# Task to complete
Below are the entries to retype; reproduce each one exactly.

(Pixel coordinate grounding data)
[Start of Attachment]

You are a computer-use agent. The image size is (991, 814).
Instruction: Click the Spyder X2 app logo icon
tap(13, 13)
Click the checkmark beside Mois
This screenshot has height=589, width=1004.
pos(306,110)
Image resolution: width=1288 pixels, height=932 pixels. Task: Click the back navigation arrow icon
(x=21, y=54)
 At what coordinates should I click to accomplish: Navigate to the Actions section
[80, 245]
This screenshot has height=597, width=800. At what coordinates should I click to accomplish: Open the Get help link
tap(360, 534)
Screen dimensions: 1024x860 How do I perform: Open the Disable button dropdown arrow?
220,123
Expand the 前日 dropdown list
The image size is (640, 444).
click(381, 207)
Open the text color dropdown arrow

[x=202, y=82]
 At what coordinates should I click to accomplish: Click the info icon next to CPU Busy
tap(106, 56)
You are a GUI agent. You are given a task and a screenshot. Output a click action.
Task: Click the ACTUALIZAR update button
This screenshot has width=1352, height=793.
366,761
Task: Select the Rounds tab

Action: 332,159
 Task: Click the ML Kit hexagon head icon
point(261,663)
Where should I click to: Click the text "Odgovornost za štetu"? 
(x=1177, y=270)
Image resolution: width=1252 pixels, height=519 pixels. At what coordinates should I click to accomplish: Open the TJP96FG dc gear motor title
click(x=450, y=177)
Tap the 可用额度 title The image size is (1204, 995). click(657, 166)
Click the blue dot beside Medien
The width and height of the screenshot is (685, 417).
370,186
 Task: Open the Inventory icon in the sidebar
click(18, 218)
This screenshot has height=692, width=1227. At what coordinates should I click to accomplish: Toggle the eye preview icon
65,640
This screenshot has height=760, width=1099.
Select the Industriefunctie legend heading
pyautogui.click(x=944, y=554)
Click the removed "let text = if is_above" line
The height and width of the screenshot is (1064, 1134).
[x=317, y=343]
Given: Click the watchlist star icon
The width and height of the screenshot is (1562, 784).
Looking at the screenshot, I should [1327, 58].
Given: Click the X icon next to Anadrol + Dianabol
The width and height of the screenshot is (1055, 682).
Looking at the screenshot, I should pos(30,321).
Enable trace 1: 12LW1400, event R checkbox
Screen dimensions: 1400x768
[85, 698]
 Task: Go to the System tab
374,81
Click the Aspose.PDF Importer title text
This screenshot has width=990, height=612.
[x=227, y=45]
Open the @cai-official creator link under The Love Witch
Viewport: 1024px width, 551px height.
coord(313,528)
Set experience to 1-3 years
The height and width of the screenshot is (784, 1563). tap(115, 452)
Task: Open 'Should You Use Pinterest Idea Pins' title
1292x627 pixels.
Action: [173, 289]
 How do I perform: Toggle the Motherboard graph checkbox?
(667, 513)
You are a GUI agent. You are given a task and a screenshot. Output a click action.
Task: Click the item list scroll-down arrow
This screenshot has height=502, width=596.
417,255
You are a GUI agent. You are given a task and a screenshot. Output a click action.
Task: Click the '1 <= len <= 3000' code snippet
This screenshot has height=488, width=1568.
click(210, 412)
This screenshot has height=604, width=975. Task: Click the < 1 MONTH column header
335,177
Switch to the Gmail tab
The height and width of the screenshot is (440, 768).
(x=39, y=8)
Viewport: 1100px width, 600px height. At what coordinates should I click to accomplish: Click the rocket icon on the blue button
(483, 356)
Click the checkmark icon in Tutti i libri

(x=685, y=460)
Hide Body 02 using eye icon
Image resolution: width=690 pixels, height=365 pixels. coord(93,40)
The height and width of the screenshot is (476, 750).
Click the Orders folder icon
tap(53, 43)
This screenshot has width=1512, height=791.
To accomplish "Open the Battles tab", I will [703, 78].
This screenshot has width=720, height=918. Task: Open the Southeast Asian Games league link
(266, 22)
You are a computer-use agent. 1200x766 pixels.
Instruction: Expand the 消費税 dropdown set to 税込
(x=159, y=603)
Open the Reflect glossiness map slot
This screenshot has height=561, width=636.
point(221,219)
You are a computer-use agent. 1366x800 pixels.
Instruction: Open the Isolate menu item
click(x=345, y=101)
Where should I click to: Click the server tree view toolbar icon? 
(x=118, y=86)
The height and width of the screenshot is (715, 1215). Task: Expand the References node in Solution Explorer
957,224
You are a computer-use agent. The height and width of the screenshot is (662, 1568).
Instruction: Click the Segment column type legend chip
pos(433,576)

[End of Attachment]

# Task solution
You are a computer-use agent. The image size is (991, 814).
Instruction: Click the Spyder X2 app logo icon
tap(13, 13)
Click the checkmark beside Mois
This screenshot has height=589, width=1004.
pos(306,110)
Image resolution: width=1288 pixels, height=932 pixels. Task: Click the back navigation arrow icon
(x=21, y=54)
 At what coordinates should I click to accomplish: Navigate to the Actions section
[80, 245]
This screenshot has height=597, width=800. At what coordinates should I click to accomplish: Open the Get help link
tap(360, 534)
Screen dimensions: 1024x860 How do I perform: Open the Disable button dropdown arrow?
220,123
Expand the 前日 dropdown list
The image size is (640, 444).
click(381, 207)
Open the text color dropdown arrow

[x=202, y=82]
 At what coordinates should I click to accomplish: Click the info icon next to CPU Busy
tap(106, 56)
You are a GUI agent. You are given a task and a screenshot. Output a click action.
Task: Click the ACTUALIZAR update button
This screenshot has width=1352, height=793.
366,761
Task: Select the Rounds tab

Action: 332,159
 Task: Click the ML Kit hexagon head icon
point(261,663)
Where should I click to: Click the text "Odgovornost za štetu"? 
(x=1177, y=270)
Image resolution: width=1252 pixels, height=519 pixels. At what coordinates should I click to accomplish: Open the TJP96FG dc gear motor title
click(x=450, y=177)
Tap the 可用额度 title The image size is (1204, 995). click(657, 166)
Click the blue dot beside Medien
The width and height of the screenshot is (685, 417).
370,186
 Task: Open the Inventory icon in the sidebar
click(18, 218)
This screenshot has height=692, width=1227. At what coordinates should I click to accomplish: Toggle the eye preview icon
65,640
This screenshot has height=760, width=1099.
Select the Industriefunctie legend heading
pyautogui.click(x=944, y=554)
Click the removed "let text = if is_above" line
The height and width of the screenshot is (1064, 1134).
[x=317, y=343]
Given: Click the watchlist star icon
The width and height of the screenshot is (1562, 784).
Looking at the screenshot, I should [1327, 58].
Given: Click the X icon next to Anadrol + Dianabol
The width and height of the screenshot is (1055, 682).
Looking at the screenshot, I should pos(30,321).
Enable trace 1: 12LW1400, event R checkbox
Screen dimensions: 1400x768
[85, 698]
 Task: Go to the System tab
374,81
Click the Aspose.PDF Importer title text
This screenshot has width=990, height=612.
[x=227, y=45]
Open the @cai-official creator link under The Love Witch
Viewport: 1024px width, 551px height.
coord(313,528)
Set experience to 1-3 years
The height and width of the screenshot is (784, 1563). tap(115, 452)
Task: Open 'Should You Use Pinterest Idea Pins' title
1292x627 pixels.
Action: [173, 289]
 How do I perform: Toggle the Motherboard graph checkbox?
(667, 513)
You are a GUI agent. You are given a task and a screenshot. Output a click action.
Task: Click the item list scroll-down arrow
This screenshot has height=502, width=596.
417,255
You are a GUI agent. You are given a task and a screenshot. Output a click action.
Task: Click the '1 <= len <= 3000' code snippet
This screenshot has height=488, width=1568.
click(210, 412)
This screenshot has height=604, width=975. Task: Click the < 1 MONTH column header
335,177
Switch to the Gmail tab
The height and width of the screenshot is (440, 768).
(x=39, y=8)
Viewport: 1100px width, 600px height. At what coordinates should I click to accomplish: Click the rocket icon on the blue button
(483, 356)
Click the checkmark icon in Tutti i libri

(x=685, y=460)
Hide Body 02 using eye icon
Image resolution: width=690 pixels, height=365 pixels. coord(93,40)
The height and width of the screenshot is (476, 750).
Click the Orders folder icon
tap(53, 43)
This screenshot has width=1512, height=791.
To accomplish "Open the Battles tab", I will [703, 78].
This screenshot has width=720, height=918. Task: Open the Southeast Asian Games league link
(266, 22)
You are a computer-use agent. 1200x766 pixels.
Instruction: Expand the 消費税 dropdown set to 税込
(x=159, y=603)
Open the Reflect glossiness map slot
This screenshot has height=561, width=636.
point(221,219)
You are a computer-use agent. 1366x800 pixels.
Instruction: Open the Isolate menu item
click(x=345, y=101)
Where should I click to: Click the server tree view toolbar icon? 
(x=118, y=86)
The height and width of the screenshot is (715, 1215). Task: Expand the References node in Solution Explorer
957,224
You are a computer-use agent. The height and width of the screenshot is (662, 1568).
Instruction: Click the Segment column type legend chip
pos(433,576)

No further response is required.